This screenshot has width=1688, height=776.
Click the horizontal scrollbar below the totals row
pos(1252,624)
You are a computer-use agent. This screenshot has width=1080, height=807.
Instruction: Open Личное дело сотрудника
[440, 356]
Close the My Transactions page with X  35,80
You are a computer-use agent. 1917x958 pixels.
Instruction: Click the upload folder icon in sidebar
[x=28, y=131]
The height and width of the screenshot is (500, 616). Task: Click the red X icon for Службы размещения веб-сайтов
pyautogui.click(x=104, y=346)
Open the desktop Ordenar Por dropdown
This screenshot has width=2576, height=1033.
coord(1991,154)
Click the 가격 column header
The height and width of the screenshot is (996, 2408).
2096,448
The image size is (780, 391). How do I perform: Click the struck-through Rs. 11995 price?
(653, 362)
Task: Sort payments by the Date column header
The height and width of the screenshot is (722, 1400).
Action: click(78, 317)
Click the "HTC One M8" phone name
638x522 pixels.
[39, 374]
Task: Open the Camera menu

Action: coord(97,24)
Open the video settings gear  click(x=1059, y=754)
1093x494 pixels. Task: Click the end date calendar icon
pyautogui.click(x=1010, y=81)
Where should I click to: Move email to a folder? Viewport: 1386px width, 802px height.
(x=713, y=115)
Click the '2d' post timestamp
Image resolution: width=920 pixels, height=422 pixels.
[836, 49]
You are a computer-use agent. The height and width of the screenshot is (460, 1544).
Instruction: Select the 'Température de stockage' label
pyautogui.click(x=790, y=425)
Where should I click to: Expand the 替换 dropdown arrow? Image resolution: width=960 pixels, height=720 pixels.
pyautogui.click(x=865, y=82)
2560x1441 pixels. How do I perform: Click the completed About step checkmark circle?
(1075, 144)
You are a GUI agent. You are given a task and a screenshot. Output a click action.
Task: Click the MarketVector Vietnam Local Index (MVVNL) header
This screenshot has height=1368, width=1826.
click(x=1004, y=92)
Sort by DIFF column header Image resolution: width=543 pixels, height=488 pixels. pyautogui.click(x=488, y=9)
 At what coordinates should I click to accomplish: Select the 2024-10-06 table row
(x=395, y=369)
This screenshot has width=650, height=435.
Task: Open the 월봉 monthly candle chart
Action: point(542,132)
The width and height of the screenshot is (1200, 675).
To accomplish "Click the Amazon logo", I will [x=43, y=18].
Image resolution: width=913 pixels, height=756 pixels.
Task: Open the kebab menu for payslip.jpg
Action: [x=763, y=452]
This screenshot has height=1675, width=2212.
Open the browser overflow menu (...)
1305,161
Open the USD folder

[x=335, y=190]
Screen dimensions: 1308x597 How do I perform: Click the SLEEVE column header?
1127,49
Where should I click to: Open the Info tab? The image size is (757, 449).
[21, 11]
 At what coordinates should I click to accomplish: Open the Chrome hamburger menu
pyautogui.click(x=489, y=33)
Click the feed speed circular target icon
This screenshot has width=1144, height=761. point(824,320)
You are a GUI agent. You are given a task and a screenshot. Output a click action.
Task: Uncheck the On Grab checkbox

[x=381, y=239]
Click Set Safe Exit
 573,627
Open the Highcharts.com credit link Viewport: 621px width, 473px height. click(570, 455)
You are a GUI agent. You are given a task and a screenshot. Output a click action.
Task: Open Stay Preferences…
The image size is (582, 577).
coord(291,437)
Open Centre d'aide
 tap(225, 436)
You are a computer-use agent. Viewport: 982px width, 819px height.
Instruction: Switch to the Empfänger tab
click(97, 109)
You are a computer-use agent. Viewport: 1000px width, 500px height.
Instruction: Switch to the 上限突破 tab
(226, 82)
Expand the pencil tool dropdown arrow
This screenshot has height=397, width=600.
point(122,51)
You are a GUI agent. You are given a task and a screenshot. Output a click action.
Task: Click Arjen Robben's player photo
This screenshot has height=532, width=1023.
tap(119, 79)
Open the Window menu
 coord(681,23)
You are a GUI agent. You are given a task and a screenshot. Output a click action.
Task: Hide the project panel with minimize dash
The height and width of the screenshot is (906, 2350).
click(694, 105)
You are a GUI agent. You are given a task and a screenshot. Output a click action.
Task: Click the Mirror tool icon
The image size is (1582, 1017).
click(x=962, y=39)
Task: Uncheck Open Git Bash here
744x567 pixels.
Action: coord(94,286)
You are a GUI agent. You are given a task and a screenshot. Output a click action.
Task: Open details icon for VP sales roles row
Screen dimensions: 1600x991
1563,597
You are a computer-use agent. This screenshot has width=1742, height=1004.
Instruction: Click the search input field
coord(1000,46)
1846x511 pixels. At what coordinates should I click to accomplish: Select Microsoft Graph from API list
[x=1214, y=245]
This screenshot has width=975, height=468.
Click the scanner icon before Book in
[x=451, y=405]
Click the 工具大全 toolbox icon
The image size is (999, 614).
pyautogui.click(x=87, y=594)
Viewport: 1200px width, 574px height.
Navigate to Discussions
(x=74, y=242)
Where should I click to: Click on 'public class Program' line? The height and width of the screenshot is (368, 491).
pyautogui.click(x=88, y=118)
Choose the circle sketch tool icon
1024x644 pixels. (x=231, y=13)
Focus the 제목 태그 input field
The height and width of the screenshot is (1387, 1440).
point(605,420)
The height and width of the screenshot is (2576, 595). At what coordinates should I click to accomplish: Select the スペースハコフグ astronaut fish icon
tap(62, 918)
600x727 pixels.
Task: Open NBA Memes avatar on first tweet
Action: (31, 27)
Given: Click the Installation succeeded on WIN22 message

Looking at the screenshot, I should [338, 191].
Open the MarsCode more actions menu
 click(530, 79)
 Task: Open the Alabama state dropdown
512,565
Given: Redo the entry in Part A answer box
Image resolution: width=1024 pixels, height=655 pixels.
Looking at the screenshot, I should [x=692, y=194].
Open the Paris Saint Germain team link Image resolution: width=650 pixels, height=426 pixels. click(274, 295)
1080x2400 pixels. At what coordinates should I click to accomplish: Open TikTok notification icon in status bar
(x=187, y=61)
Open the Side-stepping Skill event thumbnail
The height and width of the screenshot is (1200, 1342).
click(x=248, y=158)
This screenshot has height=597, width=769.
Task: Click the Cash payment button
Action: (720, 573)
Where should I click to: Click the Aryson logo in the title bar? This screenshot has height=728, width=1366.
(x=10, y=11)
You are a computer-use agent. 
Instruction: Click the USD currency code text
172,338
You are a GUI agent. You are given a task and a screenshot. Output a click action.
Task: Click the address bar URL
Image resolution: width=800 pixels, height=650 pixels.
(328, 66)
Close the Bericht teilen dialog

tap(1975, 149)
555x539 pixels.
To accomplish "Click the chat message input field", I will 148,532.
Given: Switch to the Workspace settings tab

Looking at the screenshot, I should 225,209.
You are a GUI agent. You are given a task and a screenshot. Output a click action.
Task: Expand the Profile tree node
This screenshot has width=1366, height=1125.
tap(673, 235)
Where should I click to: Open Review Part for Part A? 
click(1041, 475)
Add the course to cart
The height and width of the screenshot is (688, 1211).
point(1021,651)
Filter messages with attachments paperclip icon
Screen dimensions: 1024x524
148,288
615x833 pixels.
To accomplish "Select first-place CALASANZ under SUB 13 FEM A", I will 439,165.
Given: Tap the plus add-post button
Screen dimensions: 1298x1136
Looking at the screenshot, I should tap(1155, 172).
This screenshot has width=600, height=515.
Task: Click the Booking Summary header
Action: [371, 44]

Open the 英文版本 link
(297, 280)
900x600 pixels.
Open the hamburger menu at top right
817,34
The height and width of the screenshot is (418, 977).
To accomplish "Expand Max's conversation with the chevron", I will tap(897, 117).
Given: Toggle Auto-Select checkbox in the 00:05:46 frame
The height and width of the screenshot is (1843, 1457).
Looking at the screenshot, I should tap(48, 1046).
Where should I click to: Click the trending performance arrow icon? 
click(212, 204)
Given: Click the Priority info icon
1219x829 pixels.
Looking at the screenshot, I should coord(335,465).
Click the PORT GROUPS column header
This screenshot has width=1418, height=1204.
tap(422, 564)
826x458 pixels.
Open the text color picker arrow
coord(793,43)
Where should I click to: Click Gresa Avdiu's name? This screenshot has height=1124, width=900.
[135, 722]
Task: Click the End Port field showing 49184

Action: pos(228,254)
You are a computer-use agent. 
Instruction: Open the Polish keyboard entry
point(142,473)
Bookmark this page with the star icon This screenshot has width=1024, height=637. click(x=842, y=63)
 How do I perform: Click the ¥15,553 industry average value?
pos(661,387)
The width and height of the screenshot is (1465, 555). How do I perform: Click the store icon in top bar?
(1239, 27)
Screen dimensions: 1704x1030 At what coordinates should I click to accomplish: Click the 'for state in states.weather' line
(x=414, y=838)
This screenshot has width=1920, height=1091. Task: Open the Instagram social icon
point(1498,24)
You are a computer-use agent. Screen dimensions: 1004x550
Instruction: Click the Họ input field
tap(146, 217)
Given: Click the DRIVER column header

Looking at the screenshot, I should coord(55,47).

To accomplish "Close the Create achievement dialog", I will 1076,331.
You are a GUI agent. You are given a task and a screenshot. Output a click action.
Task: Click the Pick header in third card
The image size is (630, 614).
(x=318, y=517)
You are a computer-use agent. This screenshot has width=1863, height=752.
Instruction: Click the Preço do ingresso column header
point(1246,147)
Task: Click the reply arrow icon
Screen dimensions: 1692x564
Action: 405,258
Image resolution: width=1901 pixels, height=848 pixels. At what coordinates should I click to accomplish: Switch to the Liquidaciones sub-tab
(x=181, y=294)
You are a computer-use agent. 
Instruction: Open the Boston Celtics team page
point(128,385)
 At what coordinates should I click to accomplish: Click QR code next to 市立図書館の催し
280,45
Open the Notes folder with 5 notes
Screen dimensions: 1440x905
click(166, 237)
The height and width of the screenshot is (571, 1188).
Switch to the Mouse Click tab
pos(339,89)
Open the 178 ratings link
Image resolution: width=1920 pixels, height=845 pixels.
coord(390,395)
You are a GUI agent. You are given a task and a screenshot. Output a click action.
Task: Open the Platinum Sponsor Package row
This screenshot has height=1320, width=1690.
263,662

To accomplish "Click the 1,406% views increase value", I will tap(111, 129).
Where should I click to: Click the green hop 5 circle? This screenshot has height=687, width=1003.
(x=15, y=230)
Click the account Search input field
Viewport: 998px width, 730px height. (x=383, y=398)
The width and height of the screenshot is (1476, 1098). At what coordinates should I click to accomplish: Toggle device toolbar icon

-------------------------

EXERCISE GOAL =>
From the records above, pull out each line that has "computer".

ANSWER BOX =>
You are a computer-use agent. This screenshot has width=1080, height=807.
You are a computer-use agent. 1917x958 pixels.
You are a computer-use agent. The height and width of the screenshot is (460, 1544).
You are a computer-use agent. Viewport: 982px width, 819px height.
You are a computer-use agent. Viewport: 1000px width, 500px height.
You are a computer-use agent. This screenshot has width=1742, height=1004.
You are a computer-use agent. 
You are a computer-use agent. 
You are a computer-use agent. Screen dimensions: 1004x550
You are a computer-use agent. This screenshot has width=1863, height=752.
You are a computer-use agent. 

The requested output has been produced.